Parenting

Where The Hell Are The Spoons? (And Other Things That Go Missing)

by Love Barnett
Updated: 
Originally Published: 
A smiling toddler in a grey linen dress hugging and lying on a white dog on the floor
Image via Shutterstock

It’s a mystery larger than the cosmos, more profound than questioning the meaning of life: Where the hell are the spoons?

Some things that normally come up missing here and there are just normal facts of life. Your keys will never be on the hall table where you left them, especially if you’re late for work. You will never again see those socks’ missing mates. (Ever.) Once in a blue moon, you will find the TV remote on the bathroom counter or in the kitchen beside the refrigerator. However, there are just some anomalies that only happen in child-infested households. Random objects that disappear more mysteriously than in all the history of the Bermuda Triangle.

Spoons. I never lost an entire set of flatware before having children. Sure, I may have accidentally trashed a fork, once or twice in 30 years, but now? Good luck finding a spoon, even after all the dishes have been washed and put away. I can buy a new cheap set of spoons once every month, and still run into days where there are two spoons in the drawer at any given time. Is there a spoon troll? Is he the second cousin twice removed from the laundry gnome that eats all the socks?

Sippy cups. Sippy cups (much like the TV remote, but worse) need to come with tracking devices or homing beacons, or even a pager beep like old school cordless phones use to have. If you’ve ever found a three week old sippy cup (that unfortunately was not empty) behind the couch, you know what I mean. It’s not even worth saving. (Or smelling. Pick it up and throw it away, and go buy another one. Trust that. ) At the height of our sippy cup era, I once counted 17 sippy cups in the cabinet, in all their neon rainbow and BPA-free glory. Shortly thereafter, we were again down to three. THREE. Well, to be honest, it was more like 3 cups and 47 lids. I still have no idea where all the cups went or where all those lids came from.

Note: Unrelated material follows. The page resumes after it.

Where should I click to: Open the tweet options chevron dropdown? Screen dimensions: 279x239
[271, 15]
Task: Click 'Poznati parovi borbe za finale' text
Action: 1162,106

Scissors and tape. I don’t know what my kids are constructing back there in the secrecy of their playroom, but whatever it is requires massive amounts of scotch tape and seems to be annihilating scissors at a rate of 2-3 pair every month or so. I have no idea where it goes, or what they’re doing with it. Or if I should be afraid. All I know is that we’re single-handedly keeping the tape industry alive, and somewhere out there, there are 14234 pairs of Friskar scissors. And probably about the same number of nail clippers and tweezers, come to think of it. I have nightmares about what they may be doing with all the hoarded clippers, tweezers, scissors and tape. I can tell you that it’s most definitely NOT personal grooming, but beyond that, your terrifying guess is just as good as mine.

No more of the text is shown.